Unfortunately, collectivization turns economic progress on its head. Healthcare is a product of human labor. Just as we can improve our ability to produce all other products through increases in productivity, we can improve our ability to produce healthcare. The same market mechanisms that caused television sets to become increasingly better and more affordable can cause all healthcare to become increasingly better and more affordable. But instead of becoming more and more inexpensive as time goes by, healthcare in our country is becoming more and more expensive, a typical result of collectivization. Since money for healthcare is spent out of giant pools of contributions, for the most part, people don't feel any direct financial effects from their healthcare expenditures. Therefore, an individual has little reason to show any restraint in his healthcare spending, and few people do when they know "insurance is paying for it." Furthermore, there is no limiting force on prices of healthcare. Healthcare providers want prices going up higher and higher without limit, and healthcare buyers who don't feel the direct financial effects of buying healthcare have no reason to exert pressure on providers to keep prices down.

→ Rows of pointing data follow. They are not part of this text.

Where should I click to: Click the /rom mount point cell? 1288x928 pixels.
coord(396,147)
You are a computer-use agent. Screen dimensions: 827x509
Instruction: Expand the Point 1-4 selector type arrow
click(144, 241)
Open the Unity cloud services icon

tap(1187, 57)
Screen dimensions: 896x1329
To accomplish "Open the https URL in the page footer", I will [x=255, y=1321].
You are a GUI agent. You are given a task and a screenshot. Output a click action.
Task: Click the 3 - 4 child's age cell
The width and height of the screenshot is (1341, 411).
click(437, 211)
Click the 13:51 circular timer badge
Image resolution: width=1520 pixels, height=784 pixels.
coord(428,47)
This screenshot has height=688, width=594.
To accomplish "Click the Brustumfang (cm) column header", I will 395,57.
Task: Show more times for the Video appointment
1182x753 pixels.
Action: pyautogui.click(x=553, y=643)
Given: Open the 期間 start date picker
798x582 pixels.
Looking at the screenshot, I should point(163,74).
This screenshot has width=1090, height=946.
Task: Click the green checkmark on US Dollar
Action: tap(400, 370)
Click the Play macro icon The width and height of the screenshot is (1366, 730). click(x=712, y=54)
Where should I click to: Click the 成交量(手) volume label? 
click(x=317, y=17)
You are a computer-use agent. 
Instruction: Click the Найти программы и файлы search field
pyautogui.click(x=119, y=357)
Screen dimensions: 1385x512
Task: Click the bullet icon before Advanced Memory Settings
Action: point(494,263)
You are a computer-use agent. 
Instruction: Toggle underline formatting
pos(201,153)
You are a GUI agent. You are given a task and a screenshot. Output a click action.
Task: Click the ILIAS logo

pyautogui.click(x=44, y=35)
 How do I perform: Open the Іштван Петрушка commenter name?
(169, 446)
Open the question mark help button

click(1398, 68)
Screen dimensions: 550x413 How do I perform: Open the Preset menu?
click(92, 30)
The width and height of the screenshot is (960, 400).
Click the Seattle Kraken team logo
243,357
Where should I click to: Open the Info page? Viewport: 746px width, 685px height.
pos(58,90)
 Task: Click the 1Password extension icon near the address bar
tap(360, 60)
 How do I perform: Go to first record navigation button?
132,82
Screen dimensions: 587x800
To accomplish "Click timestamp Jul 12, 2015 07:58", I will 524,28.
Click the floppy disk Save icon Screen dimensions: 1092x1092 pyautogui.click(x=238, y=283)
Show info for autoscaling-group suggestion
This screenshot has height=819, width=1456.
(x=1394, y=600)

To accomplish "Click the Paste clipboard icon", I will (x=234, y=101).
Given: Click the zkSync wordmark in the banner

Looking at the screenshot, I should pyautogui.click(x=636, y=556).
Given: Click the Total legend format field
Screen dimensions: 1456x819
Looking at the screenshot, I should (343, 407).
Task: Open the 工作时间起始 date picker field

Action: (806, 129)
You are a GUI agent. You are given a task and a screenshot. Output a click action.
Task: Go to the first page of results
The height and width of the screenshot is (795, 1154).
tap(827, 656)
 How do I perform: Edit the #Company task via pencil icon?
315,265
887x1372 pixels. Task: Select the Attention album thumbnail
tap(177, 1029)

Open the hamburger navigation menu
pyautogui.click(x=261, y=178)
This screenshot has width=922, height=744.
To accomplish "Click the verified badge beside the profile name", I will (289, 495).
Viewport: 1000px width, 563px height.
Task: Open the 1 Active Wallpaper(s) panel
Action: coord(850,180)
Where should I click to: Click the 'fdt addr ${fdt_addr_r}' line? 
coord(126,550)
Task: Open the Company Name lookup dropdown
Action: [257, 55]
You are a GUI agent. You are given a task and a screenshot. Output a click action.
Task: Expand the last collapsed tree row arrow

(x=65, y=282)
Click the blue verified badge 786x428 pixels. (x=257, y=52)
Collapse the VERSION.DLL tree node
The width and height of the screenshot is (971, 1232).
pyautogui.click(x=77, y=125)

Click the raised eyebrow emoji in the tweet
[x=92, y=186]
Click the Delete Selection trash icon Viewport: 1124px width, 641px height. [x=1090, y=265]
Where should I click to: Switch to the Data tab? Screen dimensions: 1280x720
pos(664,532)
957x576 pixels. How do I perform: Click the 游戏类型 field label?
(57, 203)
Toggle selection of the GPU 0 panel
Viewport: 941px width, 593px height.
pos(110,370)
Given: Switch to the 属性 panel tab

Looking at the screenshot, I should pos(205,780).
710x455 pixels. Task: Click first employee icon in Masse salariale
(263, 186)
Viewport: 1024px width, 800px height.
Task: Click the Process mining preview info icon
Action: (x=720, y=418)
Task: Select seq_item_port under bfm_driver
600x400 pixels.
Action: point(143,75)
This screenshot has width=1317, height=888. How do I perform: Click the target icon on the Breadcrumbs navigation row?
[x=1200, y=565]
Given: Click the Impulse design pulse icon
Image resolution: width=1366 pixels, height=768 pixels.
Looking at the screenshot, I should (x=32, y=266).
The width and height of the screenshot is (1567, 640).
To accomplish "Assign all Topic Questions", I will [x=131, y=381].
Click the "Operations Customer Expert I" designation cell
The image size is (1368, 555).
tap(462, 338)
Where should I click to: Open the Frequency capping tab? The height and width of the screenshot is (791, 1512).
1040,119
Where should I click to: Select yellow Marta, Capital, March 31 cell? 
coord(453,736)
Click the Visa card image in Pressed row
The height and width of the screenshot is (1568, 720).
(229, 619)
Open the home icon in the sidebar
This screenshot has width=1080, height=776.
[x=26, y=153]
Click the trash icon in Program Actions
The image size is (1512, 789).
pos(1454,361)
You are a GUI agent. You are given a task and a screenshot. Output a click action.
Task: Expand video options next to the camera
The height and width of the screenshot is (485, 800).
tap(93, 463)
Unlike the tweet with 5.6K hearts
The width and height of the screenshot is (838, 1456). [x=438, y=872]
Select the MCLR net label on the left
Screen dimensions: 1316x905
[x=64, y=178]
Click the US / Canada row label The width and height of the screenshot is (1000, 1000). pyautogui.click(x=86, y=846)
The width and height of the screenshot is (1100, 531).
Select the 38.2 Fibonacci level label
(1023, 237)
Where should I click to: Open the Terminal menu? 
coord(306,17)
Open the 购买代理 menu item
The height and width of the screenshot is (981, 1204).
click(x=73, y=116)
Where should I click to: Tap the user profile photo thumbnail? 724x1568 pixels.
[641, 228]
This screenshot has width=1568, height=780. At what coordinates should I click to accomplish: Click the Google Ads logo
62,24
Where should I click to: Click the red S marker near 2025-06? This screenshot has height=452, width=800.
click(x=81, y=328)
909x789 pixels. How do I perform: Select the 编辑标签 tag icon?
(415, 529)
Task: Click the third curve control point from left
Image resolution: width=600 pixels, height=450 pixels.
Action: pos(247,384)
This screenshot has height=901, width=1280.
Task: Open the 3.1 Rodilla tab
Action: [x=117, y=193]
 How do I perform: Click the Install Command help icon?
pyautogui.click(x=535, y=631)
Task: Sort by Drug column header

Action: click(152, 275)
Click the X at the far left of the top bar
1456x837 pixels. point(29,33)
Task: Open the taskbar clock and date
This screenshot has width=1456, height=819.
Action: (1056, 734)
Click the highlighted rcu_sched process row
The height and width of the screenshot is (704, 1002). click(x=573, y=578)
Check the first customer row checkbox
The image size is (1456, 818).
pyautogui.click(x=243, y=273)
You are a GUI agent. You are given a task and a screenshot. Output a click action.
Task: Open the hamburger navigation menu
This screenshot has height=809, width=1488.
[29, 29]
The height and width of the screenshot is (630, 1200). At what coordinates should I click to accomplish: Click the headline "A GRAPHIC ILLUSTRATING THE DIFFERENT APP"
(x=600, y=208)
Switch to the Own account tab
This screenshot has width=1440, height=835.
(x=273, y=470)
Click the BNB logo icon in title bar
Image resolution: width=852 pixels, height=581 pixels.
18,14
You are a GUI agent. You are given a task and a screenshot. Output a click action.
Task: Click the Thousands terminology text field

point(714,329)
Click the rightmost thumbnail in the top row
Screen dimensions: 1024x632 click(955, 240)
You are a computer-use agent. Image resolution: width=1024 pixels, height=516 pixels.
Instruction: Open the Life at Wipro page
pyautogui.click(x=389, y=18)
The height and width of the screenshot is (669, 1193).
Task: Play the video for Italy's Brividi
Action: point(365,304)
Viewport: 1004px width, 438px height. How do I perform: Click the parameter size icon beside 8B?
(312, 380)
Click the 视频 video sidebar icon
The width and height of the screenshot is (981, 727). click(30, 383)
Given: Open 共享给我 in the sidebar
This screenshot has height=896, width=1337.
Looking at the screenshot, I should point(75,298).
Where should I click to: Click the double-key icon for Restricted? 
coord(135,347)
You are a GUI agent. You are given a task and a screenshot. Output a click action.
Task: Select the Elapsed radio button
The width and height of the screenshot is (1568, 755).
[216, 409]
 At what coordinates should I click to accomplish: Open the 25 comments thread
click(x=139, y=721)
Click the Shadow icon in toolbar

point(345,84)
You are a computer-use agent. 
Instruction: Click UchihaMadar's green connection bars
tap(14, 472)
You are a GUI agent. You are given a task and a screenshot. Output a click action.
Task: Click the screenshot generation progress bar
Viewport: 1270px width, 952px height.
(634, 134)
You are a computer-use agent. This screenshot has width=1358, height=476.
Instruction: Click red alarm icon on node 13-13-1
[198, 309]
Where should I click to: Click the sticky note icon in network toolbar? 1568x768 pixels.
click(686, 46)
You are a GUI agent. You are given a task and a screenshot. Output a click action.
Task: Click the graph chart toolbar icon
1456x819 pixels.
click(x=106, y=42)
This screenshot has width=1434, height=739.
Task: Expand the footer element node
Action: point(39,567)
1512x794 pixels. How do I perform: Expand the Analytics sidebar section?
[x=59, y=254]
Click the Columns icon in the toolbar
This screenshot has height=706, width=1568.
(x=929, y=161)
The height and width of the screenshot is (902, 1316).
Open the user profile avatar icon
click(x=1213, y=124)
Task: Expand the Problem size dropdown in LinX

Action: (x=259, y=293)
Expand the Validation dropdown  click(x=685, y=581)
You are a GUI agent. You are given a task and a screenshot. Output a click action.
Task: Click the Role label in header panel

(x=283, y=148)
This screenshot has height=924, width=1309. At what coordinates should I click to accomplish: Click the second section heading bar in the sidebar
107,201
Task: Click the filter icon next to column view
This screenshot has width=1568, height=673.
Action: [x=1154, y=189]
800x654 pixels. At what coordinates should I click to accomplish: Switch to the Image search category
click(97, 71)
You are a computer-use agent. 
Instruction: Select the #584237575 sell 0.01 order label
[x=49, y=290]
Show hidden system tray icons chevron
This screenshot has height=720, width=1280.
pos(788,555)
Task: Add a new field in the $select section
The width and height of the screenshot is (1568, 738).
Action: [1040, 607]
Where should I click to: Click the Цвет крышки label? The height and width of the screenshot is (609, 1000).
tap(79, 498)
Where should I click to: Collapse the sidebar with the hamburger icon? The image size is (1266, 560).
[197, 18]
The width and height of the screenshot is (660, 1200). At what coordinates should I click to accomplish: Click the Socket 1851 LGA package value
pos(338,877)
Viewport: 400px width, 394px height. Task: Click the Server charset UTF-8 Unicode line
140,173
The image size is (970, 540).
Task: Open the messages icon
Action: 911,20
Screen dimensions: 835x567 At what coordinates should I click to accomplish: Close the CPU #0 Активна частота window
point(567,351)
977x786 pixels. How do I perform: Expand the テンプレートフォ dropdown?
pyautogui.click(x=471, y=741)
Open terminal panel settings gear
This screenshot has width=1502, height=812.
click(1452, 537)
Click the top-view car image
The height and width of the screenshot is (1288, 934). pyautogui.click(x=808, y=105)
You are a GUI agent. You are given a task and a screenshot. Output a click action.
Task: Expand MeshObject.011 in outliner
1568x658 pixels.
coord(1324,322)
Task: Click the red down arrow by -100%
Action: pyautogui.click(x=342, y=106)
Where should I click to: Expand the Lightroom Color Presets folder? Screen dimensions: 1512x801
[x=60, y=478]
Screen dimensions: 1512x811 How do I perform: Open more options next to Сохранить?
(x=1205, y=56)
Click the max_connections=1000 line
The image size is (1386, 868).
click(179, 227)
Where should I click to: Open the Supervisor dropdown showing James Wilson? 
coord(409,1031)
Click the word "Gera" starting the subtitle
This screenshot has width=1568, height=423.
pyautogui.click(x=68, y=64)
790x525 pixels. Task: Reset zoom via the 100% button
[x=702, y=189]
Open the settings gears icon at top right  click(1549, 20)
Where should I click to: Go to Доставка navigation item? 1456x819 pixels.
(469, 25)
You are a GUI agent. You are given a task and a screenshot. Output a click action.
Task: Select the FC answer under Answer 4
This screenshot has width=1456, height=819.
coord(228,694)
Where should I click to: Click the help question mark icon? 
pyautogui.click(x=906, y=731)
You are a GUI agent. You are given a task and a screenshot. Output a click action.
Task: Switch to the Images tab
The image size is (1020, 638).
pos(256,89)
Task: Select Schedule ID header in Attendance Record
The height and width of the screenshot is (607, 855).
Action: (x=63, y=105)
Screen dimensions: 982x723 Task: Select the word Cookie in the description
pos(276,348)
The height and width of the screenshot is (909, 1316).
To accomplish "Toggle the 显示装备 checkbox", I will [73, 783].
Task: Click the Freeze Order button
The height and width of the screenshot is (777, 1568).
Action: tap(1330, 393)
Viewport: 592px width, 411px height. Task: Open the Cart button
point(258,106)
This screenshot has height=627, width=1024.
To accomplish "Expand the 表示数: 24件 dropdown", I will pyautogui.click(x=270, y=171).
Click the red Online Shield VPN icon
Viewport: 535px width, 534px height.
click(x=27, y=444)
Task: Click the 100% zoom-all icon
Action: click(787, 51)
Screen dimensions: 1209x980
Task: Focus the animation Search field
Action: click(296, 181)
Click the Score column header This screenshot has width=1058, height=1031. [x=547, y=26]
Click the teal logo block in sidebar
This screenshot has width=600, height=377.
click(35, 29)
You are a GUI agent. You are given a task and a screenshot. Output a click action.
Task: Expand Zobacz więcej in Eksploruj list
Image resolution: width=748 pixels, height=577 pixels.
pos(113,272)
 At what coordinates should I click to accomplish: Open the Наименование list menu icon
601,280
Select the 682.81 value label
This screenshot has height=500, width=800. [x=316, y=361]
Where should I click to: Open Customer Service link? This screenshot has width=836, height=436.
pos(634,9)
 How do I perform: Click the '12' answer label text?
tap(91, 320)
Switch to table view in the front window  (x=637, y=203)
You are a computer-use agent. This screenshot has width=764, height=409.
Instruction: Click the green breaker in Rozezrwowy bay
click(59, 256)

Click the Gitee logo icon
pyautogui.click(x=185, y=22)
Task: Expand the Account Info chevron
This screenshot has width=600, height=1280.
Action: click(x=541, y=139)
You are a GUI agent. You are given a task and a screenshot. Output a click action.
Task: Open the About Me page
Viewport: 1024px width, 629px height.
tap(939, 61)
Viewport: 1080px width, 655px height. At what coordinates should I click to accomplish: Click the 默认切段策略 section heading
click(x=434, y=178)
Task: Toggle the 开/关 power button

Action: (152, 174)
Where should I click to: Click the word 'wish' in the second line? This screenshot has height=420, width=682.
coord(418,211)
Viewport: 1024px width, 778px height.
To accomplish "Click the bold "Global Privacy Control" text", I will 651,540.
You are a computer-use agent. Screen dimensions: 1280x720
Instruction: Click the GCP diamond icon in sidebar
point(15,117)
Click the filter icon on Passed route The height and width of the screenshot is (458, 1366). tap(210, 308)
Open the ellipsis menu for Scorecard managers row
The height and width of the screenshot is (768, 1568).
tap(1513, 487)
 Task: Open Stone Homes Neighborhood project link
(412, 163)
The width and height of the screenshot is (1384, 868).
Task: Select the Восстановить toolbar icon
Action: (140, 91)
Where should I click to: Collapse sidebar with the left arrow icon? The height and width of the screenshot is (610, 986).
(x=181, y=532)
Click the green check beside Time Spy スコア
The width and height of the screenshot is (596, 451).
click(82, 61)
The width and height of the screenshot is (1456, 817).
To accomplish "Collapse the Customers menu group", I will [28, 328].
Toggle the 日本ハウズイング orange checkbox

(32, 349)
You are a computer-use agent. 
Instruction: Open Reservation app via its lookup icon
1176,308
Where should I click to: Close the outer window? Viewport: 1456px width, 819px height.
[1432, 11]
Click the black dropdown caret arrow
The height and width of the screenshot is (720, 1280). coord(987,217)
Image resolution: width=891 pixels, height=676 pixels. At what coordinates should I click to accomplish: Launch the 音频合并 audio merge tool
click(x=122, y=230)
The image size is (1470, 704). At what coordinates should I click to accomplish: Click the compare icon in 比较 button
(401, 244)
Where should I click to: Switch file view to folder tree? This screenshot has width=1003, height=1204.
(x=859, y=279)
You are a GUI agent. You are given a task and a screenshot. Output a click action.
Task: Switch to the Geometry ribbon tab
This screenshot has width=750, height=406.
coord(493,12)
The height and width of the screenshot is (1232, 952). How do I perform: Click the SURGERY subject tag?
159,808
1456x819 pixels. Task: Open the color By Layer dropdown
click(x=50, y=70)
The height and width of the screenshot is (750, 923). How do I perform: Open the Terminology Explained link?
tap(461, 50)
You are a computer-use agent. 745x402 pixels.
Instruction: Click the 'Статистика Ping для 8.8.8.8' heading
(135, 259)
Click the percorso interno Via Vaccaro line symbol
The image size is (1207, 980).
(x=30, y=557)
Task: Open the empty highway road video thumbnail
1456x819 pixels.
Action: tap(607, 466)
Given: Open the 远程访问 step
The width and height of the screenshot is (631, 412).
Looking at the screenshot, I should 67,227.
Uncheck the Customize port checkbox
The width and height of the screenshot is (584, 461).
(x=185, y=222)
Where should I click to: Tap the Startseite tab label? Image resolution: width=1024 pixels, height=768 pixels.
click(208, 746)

Mainly for these reasons, healthcare costs are sharply rising.
"Many people are under the false impression that employers are responsible for the healthcare costs of their employees."
The fundamental problem with access to healthcare in this country has nothing to do with employers who may or may not choose to offer healthcare fringe-benefits in the face of sharply rising healthcare costs. The fundamental problem is: healthcare costs are sharply rising.
As healthcare costs rise, it will become increasingly difficult for companies and individuals to afford, and paying for it will become more of a drag on the rest of the economic system. The sensible solution is not to pressure companies like Wal-Mart to attempt to clean up the government's mess by dumping more and more money into the bottomless pit of healthcare collectivization as it gets more expensive. The sensible solution is to eliminate healthcare collectivization altogether, the cause of sharply rising healthcare costs. We must get the government out of healthcare, and we must expose as false the idea that employers have a moral duty to provide for their employees' healthcare costs. In the absence of government pressure, healthcare collectivization would end. Healthcare fringe-benefits would be dramatically reduced, take-home wages would increase, health insurance would be used primarily for catastrophic events, and most people would buy healthcare with take-home wages just as they buy almost everything else with take-home wages. Most importantly, the healthcare industry would get back on a path of economic progress, and healthcare would become increasingly better and more affordable for everyone as time went by.